(Records from a data collection)
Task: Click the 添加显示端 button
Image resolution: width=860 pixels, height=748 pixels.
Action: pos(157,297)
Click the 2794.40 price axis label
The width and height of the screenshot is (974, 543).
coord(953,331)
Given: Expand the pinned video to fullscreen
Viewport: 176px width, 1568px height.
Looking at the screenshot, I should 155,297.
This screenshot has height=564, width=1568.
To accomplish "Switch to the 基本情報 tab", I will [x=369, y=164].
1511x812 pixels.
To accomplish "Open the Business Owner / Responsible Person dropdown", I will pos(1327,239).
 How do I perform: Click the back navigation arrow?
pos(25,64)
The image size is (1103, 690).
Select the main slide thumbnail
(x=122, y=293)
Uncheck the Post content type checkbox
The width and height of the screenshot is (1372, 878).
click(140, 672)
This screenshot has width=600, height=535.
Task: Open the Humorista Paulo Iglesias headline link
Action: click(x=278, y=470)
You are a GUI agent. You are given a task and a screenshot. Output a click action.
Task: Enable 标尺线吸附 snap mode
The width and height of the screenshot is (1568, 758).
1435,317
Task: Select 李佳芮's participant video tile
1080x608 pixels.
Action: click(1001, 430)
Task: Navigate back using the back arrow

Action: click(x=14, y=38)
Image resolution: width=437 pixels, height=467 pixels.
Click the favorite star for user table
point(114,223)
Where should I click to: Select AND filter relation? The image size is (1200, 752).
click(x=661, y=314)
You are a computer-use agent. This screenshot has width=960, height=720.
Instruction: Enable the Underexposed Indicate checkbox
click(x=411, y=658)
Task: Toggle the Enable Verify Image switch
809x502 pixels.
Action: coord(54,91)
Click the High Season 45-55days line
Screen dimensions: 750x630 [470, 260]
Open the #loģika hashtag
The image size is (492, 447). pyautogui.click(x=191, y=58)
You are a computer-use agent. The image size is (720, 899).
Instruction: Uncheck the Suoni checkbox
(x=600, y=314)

Exercise goal:
In the entries above, please find the line with "The width and height of the screenshot is (1372, 878)." and the line with "You are a computer-use agent. The", then write out exactly those two lines and every line between them, and nothing more.

Problem solution:
The width and height of the screenshot is (1372, 878).
click(140, 672)
This screenshot has width=600, height=535.
Task: Open the Humorista Paulo Iglesias headline link
Action: click(x=278, y=470)
You are a GUI agent. You are given a task and a screenshot. Output a click action.
Task: Enable 标尺线吸附 snap mode
The width and height of the screenshot is (1568, 758).
1435,317
Task: Select 李佳芮's participant video tile
1080x608 pixels.
Action: click(1001, 430)
Task: Navigate back using the back arrow

Action: click(x=14, y=38)
Image resolution: width=437 pixels, height=467 pixels.
Click the favorite star for user table
point(114,223)
Where should I click to: Select AND filter relation? The image size is (1200, 752).
click(x=661, y=314)
You are a computer-use agent. This screenshot has width=960, height=720.
Instruction: Enable the Underexposed Indicate checkbox
click(x=411, y=658)
Task: Toggle the Enable Verify Image switch
809x502 pixels.
Action: coord(54,91)
Click the High Season 45-55days line
Screen dimensions: 750x630 [470, 260]
Open the #loģika hashtag
The image size is (492, 447). pyautogui.click(x=191, y=58)
You are a computer-use agent. The image size is (720, 899).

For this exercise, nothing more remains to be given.